Корчак писал, мысленно превращаясь в ребенка: «Вот небо для нас, для детей, устлало землю белым ковром, как птица выстилает для птенцов пухом свое гнездо». И еще: «Ребенок словно весна. То солнце выглянет — и тогда ясно, и очень весело, и красиво. То вдруг гроза — блеснет молния и ударит гром. А взрослые словно в тумане. Тоскливый туман их окружает. Ни больших радостей, ни больших печалей... Наши радость и тоска налетают, как ураган, а их — еле плетутся».

Детство не повторится, так жаль расставаться с ним, и все-таки надо поскорее вырасти, чтобы уже навсегда прийти к детям помощником их, врачом, наставником — и учеником тоже, думал Корчак.

Он занимался на медицинском факультете, а все свободное время отдавал детям Привисля, беднейшего района Варшавы.

В сочельник, переодевшись Миколаем — Дедом Морозом, с седой бородой, в вывороченном тулупе, с мешком дешевых игрушек за плечами, он пришел в каморку к «Рыжему» — беднейшему из бедных, «ублюдку», как дразнили его на дворе, и Рыжий спросил Корчака:

*— Дедушка, ты в самом деле святой Миколай?

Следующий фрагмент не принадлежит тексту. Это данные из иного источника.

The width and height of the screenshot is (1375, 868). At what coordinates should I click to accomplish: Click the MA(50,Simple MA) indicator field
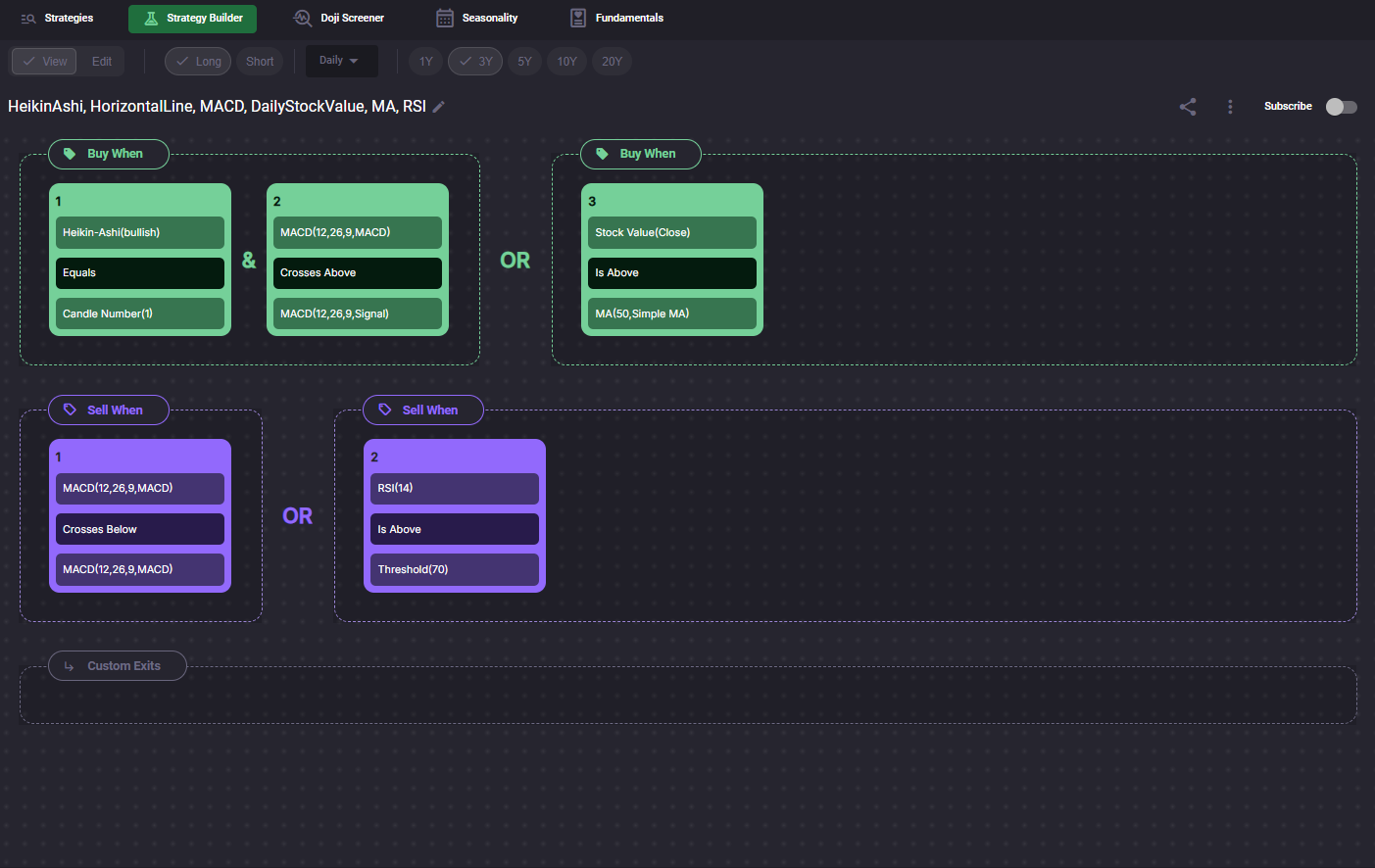coord(671,313)
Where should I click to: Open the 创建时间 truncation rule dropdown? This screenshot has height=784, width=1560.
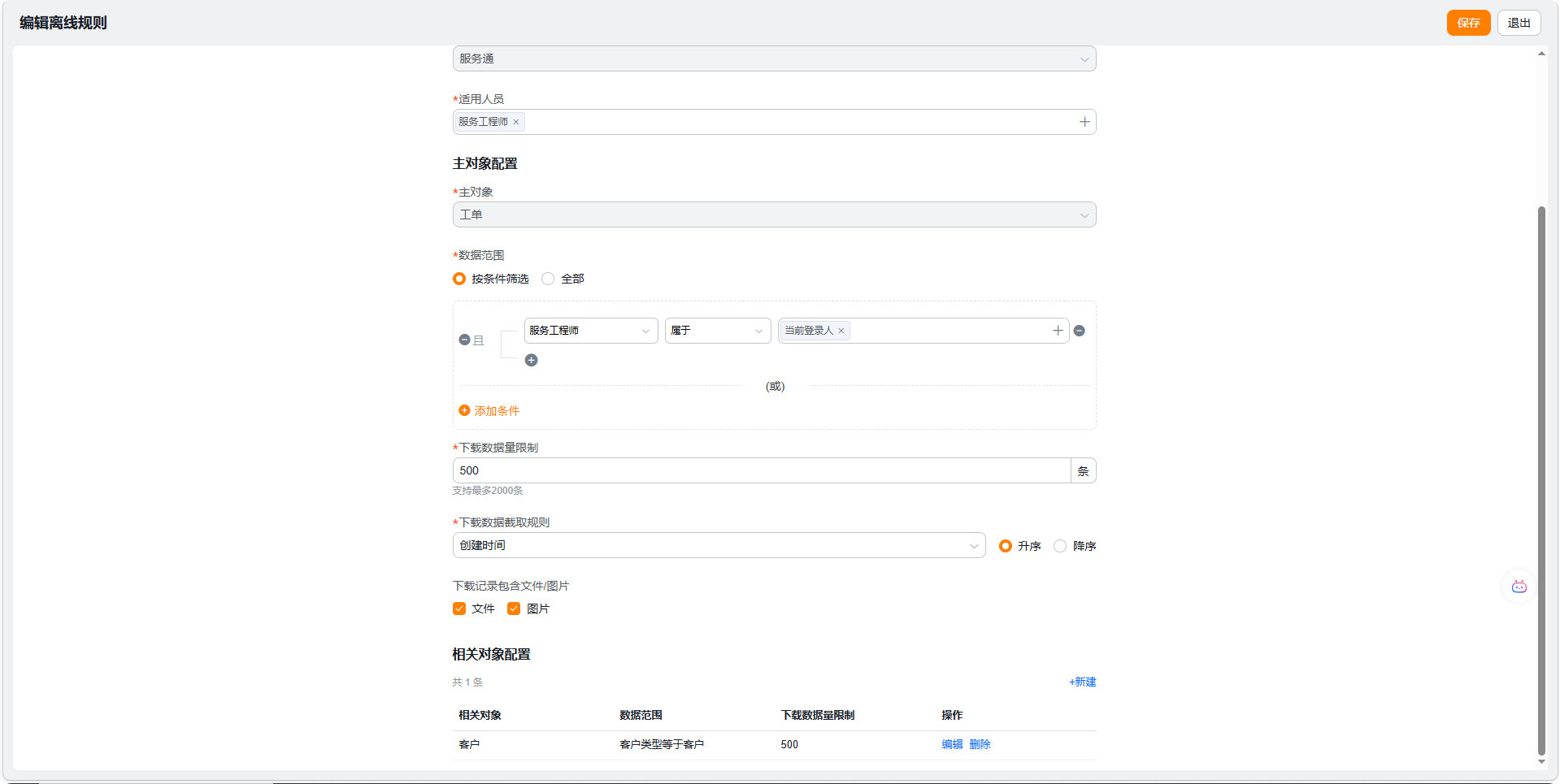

Ты оттуда? — Мальчик показал рукой на небо.

— Конечно! — ответил Корчак.

— Возьми меня к себе.

— Тебе так плохо? — спросил Корчак.

Тогда-то он и решил создать Дом сирот, куда бы мог брать обездоленных детей.

Конечно, и прежде в Польше, как и во всем мире, существовали дома для воспитания детей: приюты для сирот, дома для ребят из нищих семей, которых горе и непредставимая нищета заставили отказаться от ребенка; и из семей вполне состоятельных, где родители с легким сердцем пошли на разлуку с ребенком просто потому, что сердца у них не было; и существовали дома, куда детей, еще не ведающих своего призвания, отдавали насильно, чтобы сделать из них то, что родителям представляется наиболее выгодным, — так отдают

в кузню слиток металла, желая получить саблю, если понадобилось оружие, а то и кандалы, если большая нужда в кандалах, — всякого рода бурсы, иезуитские колледжи.